- Exercise prompt -
From the blog post about "frivolous" lawsuits, copy everything from "Stories like that" down to "the same point.", swapping "doctors" for "physicians".

- Text section -
****

Monday, April 9, 2012

Holy Meltdown, Batman! (Part One)

Today is pain doc day and I'm writing about yesterday's meltdown. That's already a bad sign to an epic degree. Pain doc day tends to be what sets me off and causes me to have times like last night. It was a full symptom explosion from full body pain through debilatating twitches to some relatively minor aphasia. It all started when I reached the point of not sleeping when I started to feel good.

My in-laws are in town and they are among my favorite people in existence. The problem is that my symptoms could fool you very easily. My sister-in-law is as opinionated as I am about most things. Part of being as opinionated as I am is believing that no one else ever considers their positions carefully enough when they don't agree with me. It's worse than rooting for the wrong sports team when that person says or does something that violates my strongest held values. It's also worse when my temper has been triggered already.

In this case, the trigger ties right into a subject of this blog: "frivolous" lawsuits. There is a belief in this nation that we are plagued by hordes of people filing useless lawsuits and taking money from honest businesses. Like most big lies, there is a small bit of truth in it to attract the belief of honest people like my sister-in-law. The classic "frivolous lawsuit" story tends to involve the case of a woman who spilled hot fast food coffee on herself. She sued the company and won big bucks in the jury trial. Factually, that's correct as far as it goes.

What really happened is that she asked the company to cover her medical bills which included surgery. When they refused, she hired a lawyer and learned that the company kept its coffee unreasonably hot. (The cup may also have been defective but I can't trust my memory there.) They kept refusing to settle out of court despite the disabling injury until a jury of her peers imposed punitive damages in the millions. Then the company appealed and villified the woman in the far less open world of appeals. Her award was reduced to the point of not even covering her medical bills but she's known as the woman who made millions by being stupid enough to spill coffee on herself.

Stories like that are misused to protect the wrong doctors. Once again, there is the factual story that says most doctors pay way too much for malpractice insurance. That is true and it is doubly the fault of the insurance companies. First of all, they blame these so called frivolous lawsuits for the high cost of insuring doctors against malpractice. They claim that these few high awards are to blame for the high costs by using the "Donald Trump fallacy." Whenever Donald Trump enters a room, the average income of everyone else in it rises considerably. Replace Trump with Bill Gates if you prefer but it's still the same point.

The high cost of insurance premiums is due to two factors both controlled by the companies, themselves. First of all, they had a premium war in the early 90s during the Clintom boom. In order to attract the least risky doctors, they lowered rates to below cost for those risk categories. (John, that doesn't make any sense! Tell me about it.) They turned a profit by investing the premiums in the ever rising stock market. When the market bubble crashed, those profits went poof and the companies had to replace the funds needed to cover potential losses with massive rate hikes.

****

- Extracted information -
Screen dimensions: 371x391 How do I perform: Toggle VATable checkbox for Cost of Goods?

****

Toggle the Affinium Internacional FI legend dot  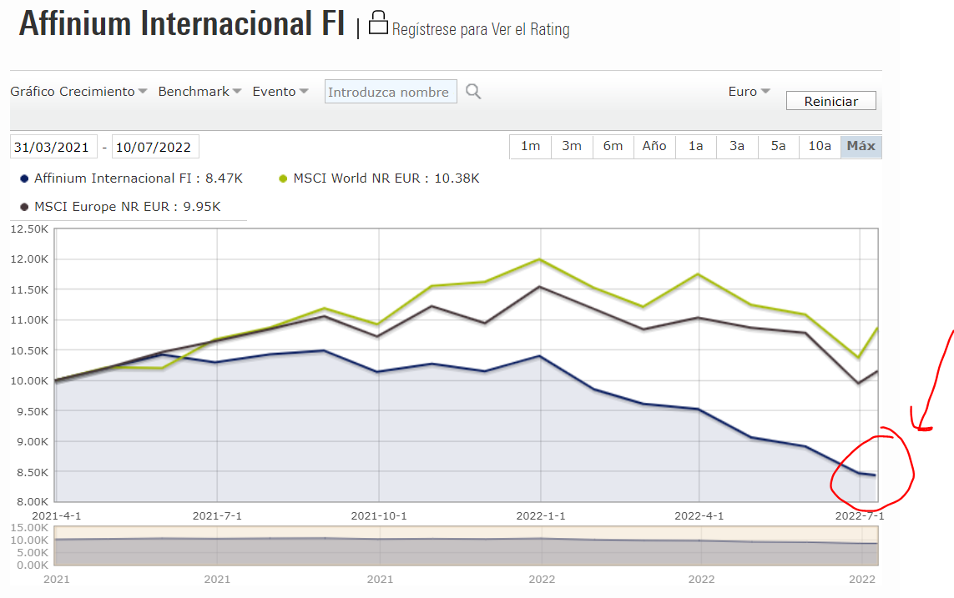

****

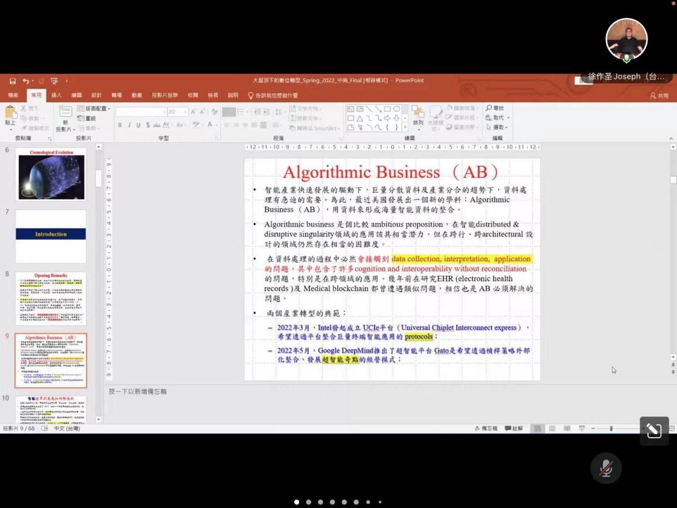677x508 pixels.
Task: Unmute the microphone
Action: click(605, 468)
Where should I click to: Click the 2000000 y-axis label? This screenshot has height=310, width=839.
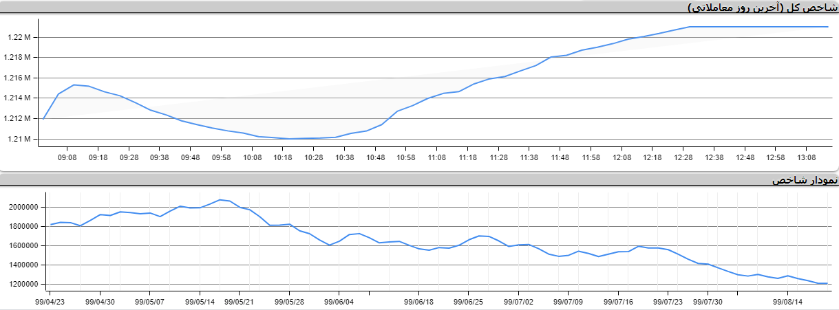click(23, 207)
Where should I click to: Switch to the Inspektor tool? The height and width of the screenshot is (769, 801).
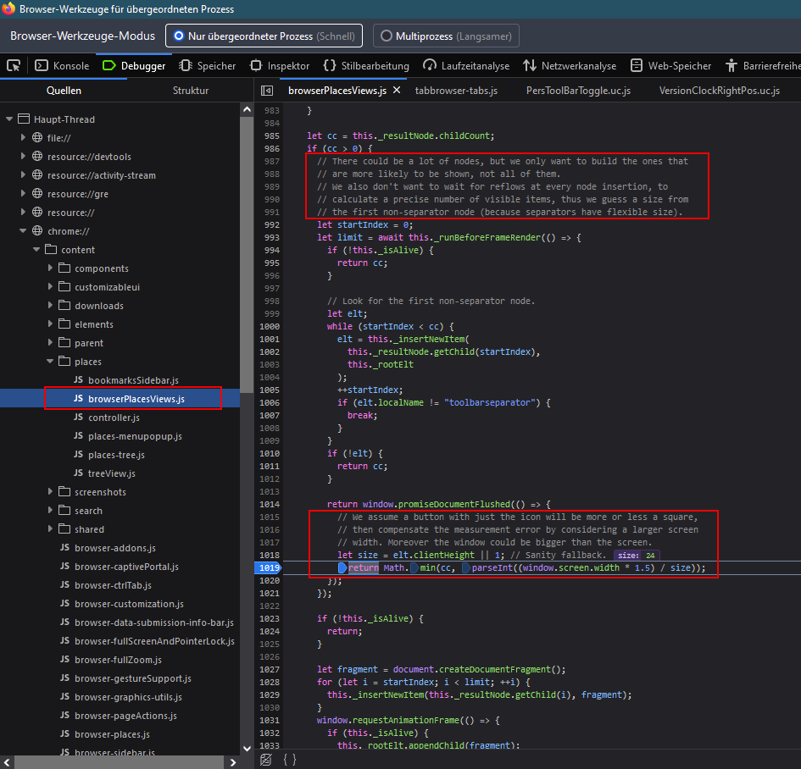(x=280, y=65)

****

- Answer section -
Stories like that are misused to protect the wrong physicians. Once again, there is the factual story that says most physicians pay way too much for malpractice insurance. That is true and it is doubly the fault of the insurance companies. First of all, they blame these so called frivolous lawsuits for the high cost of insuring physicians against malpractice. They claim that these few high awards are to blame for the high costs by using the "Donald Trump fallacy." Whenever Donald Trump enters a room, the average income of everyone else in it rises considerably. Replace Trump with Bill Gates if you prefer but it's still the same point.